- [Task directions]:
The required answer is an exact copy of every entry underneath.

....

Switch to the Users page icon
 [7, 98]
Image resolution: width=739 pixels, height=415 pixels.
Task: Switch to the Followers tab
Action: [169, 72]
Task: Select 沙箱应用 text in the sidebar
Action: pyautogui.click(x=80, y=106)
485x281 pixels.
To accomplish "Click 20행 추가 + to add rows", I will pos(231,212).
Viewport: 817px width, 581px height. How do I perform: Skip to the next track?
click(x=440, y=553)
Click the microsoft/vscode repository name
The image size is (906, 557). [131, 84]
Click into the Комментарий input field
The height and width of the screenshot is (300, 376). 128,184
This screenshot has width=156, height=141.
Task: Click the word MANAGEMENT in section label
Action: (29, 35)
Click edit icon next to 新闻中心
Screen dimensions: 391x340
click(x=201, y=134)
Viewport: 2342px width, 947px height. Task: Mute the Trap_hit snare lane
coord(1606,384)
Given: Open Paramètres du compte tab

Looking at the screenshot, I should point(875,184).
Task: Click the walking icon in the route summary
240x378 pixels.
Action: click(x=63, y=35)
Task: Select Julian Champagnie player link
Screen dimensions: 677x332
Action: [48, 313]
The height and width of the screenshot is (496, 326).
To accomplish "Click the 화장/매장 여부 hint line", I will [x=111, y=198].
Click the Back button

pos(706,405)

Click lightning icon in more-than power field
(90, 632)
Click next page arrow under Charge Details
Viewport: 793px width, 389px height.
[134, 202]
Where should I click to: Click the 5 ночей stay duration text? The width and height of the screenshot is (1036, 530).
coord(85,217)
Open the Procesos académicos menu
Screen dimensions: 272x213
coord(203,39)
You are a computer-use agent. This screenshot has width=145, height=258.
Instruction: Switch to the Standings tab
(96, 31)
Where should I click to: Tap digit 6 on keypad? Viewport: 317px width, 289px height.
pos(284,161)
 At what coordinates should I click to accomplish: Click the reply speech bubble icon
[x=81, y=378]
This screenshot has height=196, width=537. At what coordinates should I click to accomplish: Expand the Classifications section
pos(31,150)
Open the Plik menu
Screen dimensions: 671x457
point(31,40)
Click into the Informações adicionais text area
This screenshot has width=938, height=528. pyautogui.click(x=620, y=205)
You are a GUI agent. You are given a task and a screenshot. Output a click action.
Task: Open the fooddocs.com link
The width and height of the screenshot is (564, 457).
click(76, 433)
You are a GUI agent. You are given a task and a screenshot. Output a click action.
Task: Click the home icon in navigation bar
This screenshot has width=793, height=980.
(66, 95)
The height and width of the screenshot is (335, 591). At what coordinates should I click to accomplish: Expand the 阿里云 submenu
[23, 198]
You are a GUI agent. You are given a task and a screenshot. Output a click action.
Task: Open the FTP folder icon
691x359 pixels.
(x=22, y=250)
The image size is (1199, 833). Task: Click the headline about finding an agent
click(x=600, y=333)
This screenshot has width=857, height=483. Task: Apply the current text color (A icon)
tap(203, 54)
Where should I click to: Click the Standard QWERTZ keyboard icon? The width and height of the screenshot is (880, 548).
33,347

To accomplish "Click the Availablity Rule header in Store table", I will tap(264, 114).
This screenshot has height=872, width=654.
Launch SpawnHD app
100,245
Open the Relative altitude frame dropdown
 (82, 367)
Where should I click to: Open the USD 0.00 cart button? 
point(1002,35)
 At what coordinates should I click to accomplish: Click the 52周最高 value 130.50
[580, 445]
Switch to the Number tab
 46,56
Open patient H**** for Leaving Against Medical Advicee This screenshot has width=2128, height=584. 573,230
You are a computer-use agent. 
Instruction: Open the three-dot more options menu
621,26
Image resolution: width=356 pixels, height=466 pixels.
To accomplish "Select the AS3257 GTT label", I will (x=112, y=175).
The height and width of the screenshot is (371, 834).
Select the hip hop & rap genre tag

....

- [Answer to this problem]:
Switch to the Users page icon
 [7, 98]
Image resolution: width=739 pixels, height=415 pixels.
Task: Switch to the Followers tab
Action: [169, 72]
Task: Select 沙箱应用 text in the sidebar
Action: pyautogui.click(x=80, y=106)
485x281 pixels.
To accomplish "Click 20행 추가 + to add rows", I will pos(231,212).
Viewport: 817px width, 581px height. How do I perform: Skip to the next track?
click(x=440, y=553)
Click the microsoft/vscode repository name
The image size is (906, 557). [131, 84]
Click into the Комментарий input field
The height and width of the screenshot is (300, 376). 128,184
This screenshot has width=156, height=141.
Task: Click the word MANAGEMENT in section label
Action: (29, 35)
Click edit icon next to 新闻中心
Screen dimensions: 391x340
click(x=201, y=134)
Viewport: 2342px width, 947px height. Task: Mute the Trap_hit snare lane
coord(1606,384)
Given: Open Paramètres du compte tab

Looking at the screenshot, I should point(875,184).
Task: Click the walking icon in the route summary
240x378 pixels.
Action: click(x=63, y=35)
Task: Select Julian Champagnie player link
Screen dimensions: 677x332
Action: [48, 313]
The height and width of the screenshot is (496, 326).
To accomplish "Click the 화장/매장 여부 hint line", I will [x=111, y=198].
Click the Back button

pos(706,405)

Click lightning icon in more-than power field
(90, 632)
Click next page arrow under Charge Details
Viewport: 793px width, 389px height.
[134, 202]
Where should I click to: Click the 5 ночей stay duration text? The width and height of the screenshot is (1036, 530).
coord(85,217)
Open the Procesos académicos menu
Screen dimensions: 272x213
coord(203,39)
You are a computer-use agent. This screenshot has width=145, height=258.
Instruction: Switch to the Standings tab
(96, 31)
Where should I click to: Tap digit 6 on keypad? Viewport: 317px width, 289px height.
pos(284,161)
 At what coordinates should I click to accomplish: Click the reply speech bubble icon
[x=81, y=378]
This screenshot has height=196, width=537. At what coordinates should I click to accomplish: Expand the Classifications section
pos(31,150)
Open the Plik menu
Screen dimensions: 671x457
point(31,40)
Click into the Informações adicionais text area
This screenshot has width=938, height=528. pyautogui.click(x=620, y=205)
You are a GUI agent. You are given a task and a screenshot. Output a click action.
Task: Open the fooddocs.com link
The width and height of the screenshot is (564, 457).
click(76, 433)
You are a GUI agent. You are given a task and a screenshot. Output a click action.
Task: Click the home icon in navigation bar
This screenshot has width=793, height=980.
(66, 95)
The height and width of the screenshot is (335, 591). At what coordinates should I click to accomplish: Expand the 阿里云 submenu
[23, 198]
You are a GUI agent. You are given a task and a screenshot. Output a click action.
Task: Open the FTP folder icon
691x359 pixels.
(x=22, y=250)
The image size is (1199, 833). Task: Click the headline about finding an agent
click(x=600, y=333)
This screenshot has width=857, height=483. Task: Apply the current text color (A icon)
tap(203, 54)
Where should I click to: Click the Standard QWERTZ keyboard icon? The width and height of the screenshot is (880, 548).
33,347

To accomplish "Click the Availablity Rule header in Store table", I will tap(264, 114).
This screenshot has height=872, width=654.
Launch SpawnHD app
100,245
Open the Relative altitude frame dropdown
 (82, 367)
Where should I click to: Open the USD 0.00 cart button? 
point(1002,35)
 At what coordinates should I click to accomplish: Click the 52周最高 value 130.50
[580, 445]
Switch to the Number tab
 46,56
Open patient H**** for Leaving Against Medical Advicee This screenshot has width=2128, height=584. 573,230
You are a computer-use agent. 
Instruction: Open the three-dot more options menu
621,26
Image resolution: width=356 pixels, height=466 pixels.
To accomplish "Select the AS3257 GTT label", I will (x=112, y=175).
The height and width of the screenshot is (371, 834).
Select the hip hop & rap genre tag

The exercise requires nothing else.